[Dataset entries]
BEGIN

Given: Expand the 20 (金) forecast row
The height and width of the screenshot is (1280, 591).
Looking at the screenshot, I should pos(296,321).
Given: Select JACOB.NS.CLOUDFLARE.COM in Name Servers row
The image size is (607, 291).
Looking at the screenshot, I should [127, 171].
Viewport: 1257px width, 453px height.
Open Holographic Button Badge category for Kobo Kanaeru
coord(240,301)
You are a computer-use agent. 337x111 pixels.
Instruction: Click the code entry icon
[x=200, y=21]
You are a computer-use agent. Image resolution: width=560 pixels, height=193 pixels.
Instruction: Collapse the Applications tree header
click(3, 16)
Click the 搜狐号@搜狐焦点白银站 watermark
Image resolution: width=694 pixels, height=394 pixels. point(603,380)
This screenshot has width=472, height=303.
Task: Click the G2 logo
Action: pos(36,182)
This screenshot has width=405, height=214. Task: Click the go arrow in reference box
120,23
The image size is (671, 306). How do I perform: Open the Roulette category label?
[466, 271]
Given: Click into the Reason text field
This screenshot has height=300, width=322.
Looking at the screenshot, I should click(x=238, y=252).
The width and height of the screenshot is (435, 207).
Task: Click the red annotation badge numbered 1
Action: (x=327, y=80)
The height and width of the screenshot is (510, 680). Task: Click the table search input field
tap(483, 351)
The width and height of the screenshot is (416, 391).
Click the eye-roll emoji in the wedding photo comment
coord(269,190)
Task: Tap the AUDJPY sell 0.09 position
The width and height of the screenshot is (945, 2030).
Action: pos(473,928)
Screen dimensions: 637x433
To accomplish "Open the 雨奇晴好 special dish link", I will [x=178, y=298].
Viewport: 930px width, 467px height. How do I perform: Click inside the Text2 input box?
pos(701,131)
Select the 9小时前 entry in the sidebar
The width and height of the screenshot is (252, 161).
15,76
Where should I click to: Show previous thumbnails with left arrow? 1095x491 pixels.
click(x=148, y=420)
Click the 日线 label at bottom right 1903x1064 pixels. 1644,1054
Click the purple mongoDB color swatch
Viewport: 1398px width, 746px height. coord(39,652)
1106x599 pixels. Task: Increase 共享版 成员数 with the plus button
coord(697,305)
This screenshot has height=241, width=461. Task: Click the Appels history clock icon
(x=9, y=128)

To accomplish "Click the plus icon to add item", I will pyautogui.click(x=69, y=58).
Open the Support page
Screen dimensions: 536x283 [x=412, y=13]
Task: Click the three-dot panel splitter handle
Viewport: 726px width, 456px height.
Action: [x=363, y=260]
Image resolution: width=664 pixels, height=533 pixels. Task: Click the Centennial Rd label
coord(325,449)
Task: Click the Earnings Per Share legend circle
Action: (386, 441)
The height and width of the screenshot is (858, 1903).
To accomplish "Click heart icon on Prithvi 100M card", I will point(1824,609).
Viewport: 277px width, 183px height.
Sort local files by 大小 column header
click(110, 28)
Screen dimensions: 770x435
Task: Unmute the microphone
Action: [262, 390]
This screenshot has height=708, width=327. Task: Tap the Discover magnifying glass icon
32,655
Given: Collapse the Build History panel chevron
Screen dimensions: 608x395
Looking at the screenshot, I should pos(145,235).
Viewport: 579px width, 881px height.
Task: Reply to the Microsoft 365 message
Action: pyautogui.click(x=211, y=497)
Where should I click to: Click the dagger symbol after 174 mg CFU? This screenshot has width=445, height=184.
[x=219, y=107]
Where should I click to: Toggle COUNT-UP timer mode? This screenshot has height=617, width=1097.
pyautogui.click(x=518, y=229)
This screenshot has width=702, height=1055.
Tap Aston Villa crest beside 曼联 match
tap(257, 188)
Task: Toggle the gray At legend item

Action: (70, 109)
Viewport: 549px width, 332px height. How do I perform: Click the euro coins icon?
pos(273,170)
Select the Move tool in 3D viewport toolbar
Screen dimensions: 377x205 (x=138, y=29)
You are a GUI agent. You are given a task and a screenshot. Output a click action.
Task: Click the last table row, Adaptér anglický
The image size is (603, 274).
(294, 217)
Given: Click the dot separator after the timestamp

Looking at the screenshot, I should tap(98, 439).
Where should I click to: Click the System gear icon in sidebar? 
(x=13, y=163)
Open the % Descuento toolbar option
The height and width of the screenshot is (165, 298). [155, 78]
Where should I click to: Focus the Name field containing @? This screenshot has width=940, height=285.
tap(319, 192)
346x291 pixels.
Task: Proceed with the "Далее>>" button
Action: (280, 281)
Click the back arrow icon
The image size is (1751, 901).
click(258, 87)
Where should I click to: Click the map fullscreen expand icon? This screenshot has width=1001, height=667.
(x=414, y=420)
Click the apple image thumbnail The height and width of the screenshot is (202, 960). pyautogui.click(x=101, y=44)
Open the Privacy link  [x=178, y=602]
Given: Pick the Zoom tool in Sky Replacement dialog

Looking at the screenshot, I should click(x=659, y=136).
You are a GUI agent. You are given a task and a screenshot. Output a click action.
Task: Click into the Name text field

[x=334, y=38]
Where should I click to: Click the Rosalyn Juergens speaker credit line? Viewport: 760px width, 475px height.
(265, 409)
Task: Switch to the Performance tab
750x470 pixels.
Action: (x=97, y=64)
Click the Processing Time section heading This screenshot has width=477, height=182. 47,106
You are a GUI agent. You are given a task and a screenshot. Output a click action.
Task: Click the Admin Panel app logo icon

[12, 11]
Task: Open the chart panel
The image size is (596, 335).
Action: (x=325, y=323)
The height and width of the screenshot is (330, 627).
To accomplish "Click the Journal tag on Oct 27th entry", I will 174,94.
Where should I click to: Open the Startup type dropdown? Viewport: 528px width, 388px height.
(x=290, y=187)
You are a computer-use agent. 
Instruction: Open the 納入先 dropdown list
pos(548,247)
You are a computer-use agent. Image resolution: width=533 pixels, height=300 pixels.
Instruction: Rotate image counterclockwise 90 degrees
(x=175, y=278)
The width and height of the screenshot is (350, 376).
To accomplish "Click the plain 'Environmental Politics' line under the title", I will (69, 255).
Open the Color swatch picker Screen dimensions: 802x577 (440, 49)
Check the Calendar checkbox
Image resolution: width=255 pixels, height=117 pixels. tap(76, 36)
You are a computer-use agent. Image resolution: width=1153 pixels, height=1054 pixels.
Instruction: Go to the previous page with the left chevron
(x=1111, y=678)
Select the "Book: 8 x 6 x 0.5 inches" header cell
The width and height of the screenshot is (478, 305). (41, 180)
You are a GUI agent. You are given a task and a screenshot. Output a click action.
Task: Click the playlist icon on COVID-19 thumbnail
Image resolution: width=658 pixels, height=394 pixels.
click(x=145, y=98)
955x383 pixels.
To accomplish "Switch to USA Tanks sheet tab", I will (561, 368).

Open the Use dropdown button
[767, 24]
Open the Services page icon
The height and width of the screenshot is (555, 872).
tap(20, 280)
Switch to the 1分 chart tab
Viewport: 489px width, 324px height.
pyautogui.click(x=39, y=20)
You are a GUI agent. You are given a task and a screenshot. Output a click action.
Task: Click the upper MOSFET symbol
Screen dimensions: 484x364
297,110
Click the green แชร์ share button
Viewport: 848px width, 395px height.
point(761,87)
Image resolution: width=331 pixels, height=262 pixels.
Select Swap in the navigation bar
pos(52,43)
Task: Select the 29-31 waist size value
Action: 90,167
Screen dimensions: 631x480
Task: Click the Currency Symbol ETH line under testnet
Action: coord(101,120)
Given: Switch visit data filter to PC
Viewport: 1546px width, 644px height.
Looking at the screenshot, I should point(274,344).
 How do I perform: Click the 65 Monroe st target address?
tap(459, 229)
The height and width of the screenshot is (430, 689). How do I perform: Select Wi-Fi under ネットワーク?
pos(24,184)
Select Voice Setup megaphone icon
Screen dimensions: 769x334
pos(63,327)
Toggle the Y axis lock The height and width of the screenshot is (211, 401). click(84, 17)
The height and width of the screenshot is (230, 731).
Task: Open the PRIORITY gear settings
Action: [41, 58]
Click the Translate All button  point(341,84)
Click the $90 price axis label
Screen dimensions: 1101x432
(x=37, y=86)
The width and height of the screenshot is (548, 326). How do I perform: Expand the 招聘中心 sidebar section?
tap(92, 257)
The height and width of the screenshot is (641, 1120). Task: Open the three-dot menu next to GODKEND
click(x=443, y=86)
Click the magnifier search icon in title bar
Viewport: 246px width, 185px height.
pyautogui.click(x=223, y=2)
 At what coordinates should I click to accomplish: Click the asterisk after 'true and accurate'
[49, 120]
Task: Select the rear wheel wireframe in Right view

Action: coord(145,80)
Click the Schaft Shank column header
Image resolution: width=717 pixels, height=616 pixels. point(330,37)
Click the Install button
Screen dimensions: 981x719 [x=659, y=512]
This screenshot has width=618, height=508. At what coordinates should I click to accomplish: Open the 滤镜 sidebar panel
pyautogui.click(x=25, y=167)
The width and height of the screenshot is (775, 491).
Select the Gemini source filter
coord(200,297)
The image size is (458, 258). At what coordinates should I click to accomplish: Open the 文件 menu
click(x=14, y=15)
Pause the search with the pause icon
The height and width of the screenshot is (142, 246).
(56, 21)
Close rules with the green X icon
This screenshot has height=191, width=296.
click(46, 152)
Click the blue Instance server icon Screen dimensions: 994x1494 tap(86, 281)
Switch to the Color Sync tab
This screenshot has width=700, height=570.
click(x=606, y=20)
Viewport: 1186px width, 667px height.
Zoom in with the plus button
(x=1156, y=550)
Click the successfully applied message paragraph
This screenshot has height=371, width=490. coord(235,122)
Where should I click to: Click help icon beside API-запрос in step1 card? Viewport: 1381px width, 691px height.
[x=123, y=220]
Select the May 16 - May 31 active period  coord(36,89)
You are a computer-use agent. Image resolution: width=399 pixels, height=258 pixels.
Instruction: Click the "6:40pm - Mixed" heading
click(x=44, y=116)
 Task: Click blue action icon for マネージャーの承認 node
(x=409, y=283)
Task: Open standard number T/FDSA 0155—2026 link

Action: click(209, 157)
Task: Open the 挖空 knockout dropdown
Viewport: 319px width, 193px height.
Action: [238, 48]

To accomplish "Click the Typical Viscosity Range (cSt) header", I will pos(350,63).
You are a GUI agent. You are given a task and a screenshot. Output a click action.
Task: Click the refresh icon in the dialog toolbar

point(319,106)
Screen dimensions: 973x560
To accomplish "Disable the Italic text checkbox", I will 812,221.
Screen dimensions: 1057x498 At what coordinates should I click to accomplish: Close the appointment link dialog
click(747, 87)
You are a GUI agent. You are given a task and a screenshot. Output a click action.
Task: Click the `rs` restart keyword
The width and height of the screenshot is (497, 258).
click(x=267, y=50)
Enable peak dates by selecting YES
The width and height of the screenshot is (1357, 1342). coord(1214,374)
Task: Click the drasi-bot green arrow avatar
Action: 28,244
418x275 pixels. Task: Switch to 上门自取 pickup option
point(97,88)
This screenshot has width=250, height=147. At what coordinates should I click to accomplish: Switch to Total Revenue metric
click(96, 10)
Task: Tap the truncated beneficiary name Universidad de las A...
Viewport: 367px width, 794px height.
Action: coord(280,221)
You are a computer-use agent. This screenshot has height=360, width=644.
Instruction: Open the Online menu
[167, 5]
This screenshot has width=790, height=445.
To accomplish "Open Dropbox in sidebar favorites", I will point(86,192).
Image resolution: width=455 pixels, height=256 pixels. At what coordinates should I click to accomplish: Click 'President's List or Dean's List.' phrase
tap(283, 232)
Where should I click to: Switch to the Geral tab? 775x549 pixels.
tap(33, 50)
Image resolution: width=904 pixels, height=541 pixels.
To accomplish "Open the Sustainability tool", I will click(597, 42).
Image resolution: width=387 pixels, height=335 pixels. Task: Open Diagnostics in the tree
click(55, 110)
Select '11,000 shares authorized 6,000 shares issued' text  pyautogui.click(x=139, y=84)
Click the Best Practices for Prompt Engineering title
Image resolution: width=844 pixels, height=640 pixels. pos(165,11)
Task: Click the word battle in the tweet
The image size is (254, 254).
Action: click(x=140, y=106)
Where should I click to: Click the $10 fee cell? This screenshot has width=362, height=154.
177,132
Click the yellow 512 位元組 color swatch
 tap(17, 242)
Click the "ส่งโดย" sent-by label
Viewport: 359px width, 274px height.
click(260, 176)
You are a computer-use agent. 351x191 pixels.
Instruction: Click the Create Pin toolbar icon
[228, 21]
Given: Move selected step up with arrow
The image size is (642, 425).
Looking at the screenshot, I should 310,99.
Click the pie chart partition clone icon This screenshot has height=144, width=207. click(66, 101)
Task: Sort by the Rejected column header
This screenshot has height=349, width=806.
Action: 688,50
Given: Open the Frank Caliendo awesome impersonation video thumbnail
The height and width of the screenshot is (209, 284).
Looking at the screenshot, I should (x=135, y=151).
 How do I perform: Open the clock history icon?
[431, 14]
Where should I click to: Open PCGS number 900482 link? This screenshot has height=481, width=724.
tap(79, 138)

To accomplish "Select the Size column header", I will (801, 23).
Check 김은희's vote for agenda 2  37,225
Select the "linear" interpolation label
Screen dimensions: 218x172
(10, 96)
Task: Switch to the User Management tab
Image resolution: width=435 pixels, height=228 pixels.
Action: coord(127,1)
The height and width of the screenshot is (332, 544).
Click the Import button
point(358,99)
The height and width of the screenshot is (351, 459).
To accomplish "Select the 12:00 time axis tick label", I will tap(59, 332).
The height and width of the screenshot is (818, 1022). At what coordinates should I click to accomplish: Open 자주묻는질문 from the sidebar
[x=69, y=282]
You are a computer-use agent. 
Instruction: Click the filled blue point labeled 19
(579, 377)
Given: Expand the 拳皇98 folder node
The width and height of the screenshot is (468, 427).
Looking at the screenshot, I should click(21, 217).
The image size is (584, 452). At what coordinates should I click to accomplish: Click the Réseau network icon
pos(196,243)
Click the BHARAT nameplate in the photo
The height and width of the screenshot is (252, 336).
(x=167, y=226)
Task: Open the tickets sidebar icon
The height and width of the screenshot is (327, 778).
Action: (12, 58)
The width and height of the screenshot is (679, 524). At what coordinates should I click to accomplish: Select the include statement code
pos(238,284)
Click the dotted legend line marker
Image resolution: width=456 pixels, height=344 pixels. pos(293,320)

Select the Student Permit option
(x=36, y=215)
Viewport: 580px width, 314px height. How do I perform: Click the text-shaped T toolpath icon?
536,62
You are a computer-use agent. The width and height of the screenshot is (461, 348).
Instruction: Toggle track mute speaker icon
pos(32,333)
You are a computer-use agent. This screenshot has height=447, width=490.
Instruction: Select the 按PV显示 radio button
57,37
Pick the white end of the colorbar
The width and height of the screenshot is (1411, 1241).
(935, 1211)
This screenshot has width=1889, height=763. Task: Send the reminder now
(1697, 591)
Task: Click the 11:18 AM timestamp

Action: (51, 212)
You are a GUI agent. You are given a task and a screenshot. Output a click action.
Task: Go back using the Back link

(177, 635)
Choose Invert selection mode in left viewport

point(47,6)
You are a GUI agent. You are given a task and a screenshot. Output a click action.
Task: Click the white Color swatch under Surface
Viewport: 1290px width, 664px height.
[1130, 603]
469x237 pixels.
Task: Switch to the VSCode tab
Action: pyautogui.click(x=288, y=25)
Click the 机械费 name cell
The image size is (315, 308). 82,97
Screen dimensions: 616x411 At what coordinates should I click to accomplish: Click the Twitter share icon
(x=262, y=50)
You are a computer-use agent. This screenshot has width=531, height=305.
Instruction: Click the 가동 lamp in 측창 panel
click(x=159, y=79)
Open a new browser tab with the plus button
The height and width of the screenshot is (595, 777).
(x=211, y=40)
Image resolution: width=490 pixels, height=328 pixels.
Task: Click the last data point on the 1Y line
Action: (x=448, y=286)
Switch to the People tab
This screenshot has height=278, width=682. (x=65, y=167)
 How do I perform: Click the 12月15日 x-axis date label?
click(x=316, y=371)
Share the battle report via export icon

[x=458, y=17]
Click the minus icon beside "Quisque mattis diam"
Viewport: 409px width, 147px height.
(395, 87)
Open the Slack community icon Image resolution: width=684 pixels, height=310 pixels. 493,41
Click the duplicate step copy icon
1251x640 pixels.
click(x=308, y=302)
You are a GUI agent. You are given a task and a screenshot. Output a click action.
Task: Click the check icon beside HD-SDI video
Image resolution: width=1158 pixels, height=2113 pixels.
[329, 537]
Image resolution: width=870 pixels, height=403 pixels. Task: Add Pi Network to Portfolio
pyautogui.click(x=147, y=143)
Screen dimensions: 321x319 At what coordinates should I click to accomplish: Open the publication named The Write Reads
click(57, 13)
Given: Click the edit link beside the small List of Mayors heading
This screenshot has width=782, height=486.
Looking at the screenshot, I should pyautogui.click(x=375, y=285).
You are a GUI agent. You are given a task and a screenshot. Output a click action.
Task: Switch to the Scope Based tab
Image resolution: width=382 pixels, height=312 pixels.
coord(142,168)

END

**GOAL OF THE EXERCISE**:
For the string "chart", search the preceding data and copy every line that includes it.

**RESULT FOR THIS TASK**:
Task: Open the chart panel
Switch to the 1分 chart tab
Click the pie chart partition clone icon This screenshot has height=144, width=207. click(66, 101)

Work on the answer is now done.